Cross-sectional APRIL concentrations. (A) CSF APRIL, expressed as ng/mL (1000 × pg/mL). The pre-bundled treatment groups were ACTH (n = 33), steroids (n = 11), IVIg (n = 14), ACTH + IVIg (n = 29), steroids + IVIg (n = 14). (B) Serum APRIL, expressed as ng/mL. The three IVIg groups (IVIg, ACTH + IVIg, steroids + IVIg) did not differ significantly from each other in serum APRIL concentration, so they were combined into ‘All IVIg groups’. Compared to controls, the serum APRIL concentration was higher by 6.7-fold in the IVIg monotherapy group (32.6 ± 34 ng/mL), by 8.2-fold in the ACTH + IVIg group (39.9 ± 45 ng/mL), and by 6.9-fold in the steroid + other group (33.3 ± 26 ng/mL). IVIg was infused monthly, and most evaluations were scheduled just before the next IVIg was due.

Figure 3

CSF BAFF and serum APRIL concentration versus OMS severity and duration category. (A) Dot plot comparison of BAFF versus OMS severity in all ACTH/steroid groups versus all other OMS groups. Asterisk denotes P < 0.05 by two-tailed t tests within categories. Severity categories were pre-defined based on total score as mild (0–12), moderate (13–24), or severe (25–36).

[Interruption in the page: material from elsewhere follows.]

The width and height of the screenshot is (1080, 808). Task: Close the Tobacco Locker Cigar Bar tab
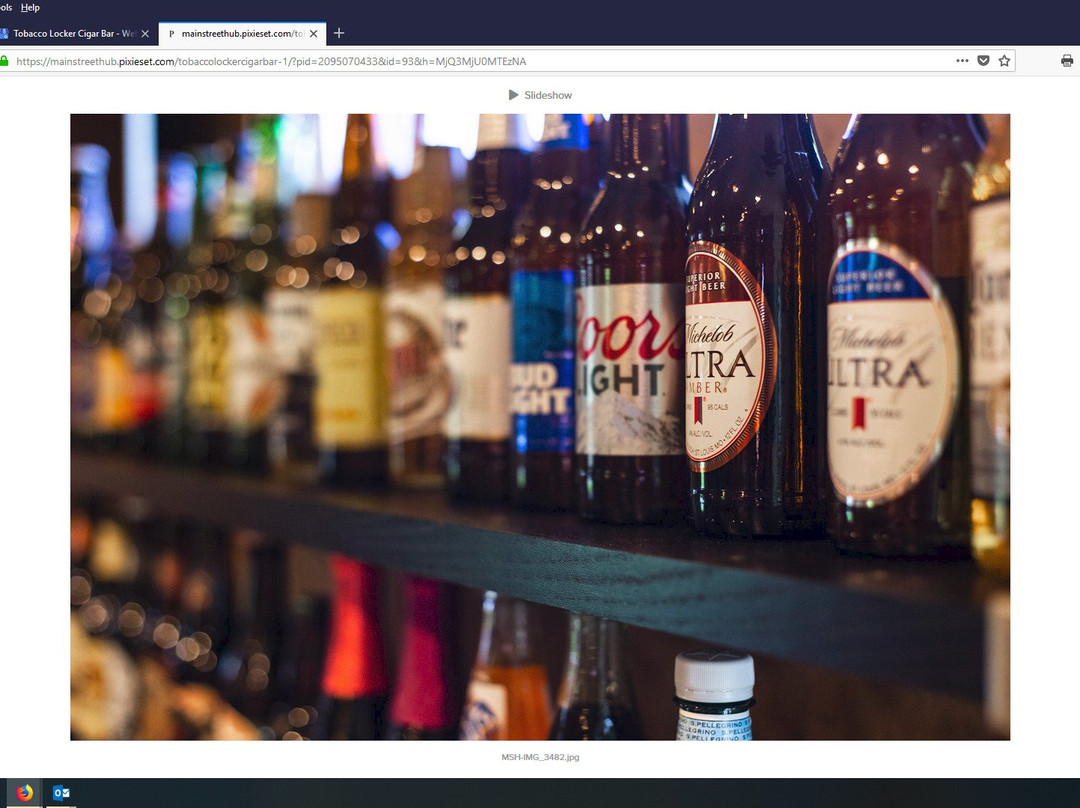(145, 33)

Between-category comparisons were made by ANOVA and Kruskal-Wallis tests. (B) Comparison of BAFF versus OMS duration in all ACTH/steroid groups versus all other OMS groups. OMS duration was pre-defined as acute (0 to 3 months), subacute (>3 months to 1 year), or chronic (>1 year). (C) Serum APRIL concentrations versus OMS severity in all IVIg groups versus all non-IVIg groups. (D) Serum APRIL versus OMS duration in all IVIg groups versus all non-IVIg groups.

Figure 4

Dichotomization of CSF BAFF concentration into ‘high’ and ‘normal’ groups for phenotyping. Percentages were compared by Fisher’s exact tests and means by t tests. The high and normal groups did not differ significantly in gender ratio, patient age, or OMS duration (data not shown).

Figure 5

Longitudinal effects of immunotherapy on CSF BAFF and serum APRIL. (A) CSF BAFF pre- and post-treatment with ACTH-based combination immunotherapy. Group means with SEM and percent reduction are shown to either side of the line plot. (B) ACTH-based immunotherapy without rituximab. Comparisons were made by paired t tests. (C) ACTH-based immunotherapy with rituximab. Pre-treatment means in Figures B and C did not differ significantly; neither did post-treatment means. (D) Pre- and post-IVIg treatment serum APRIL. (E) Data from 1 g/kg IVIg dose. (F) Data from 2 g/kg IVIg dose. No significant differences were found between pre-treatment means or between post-treatment means in Figures E and F.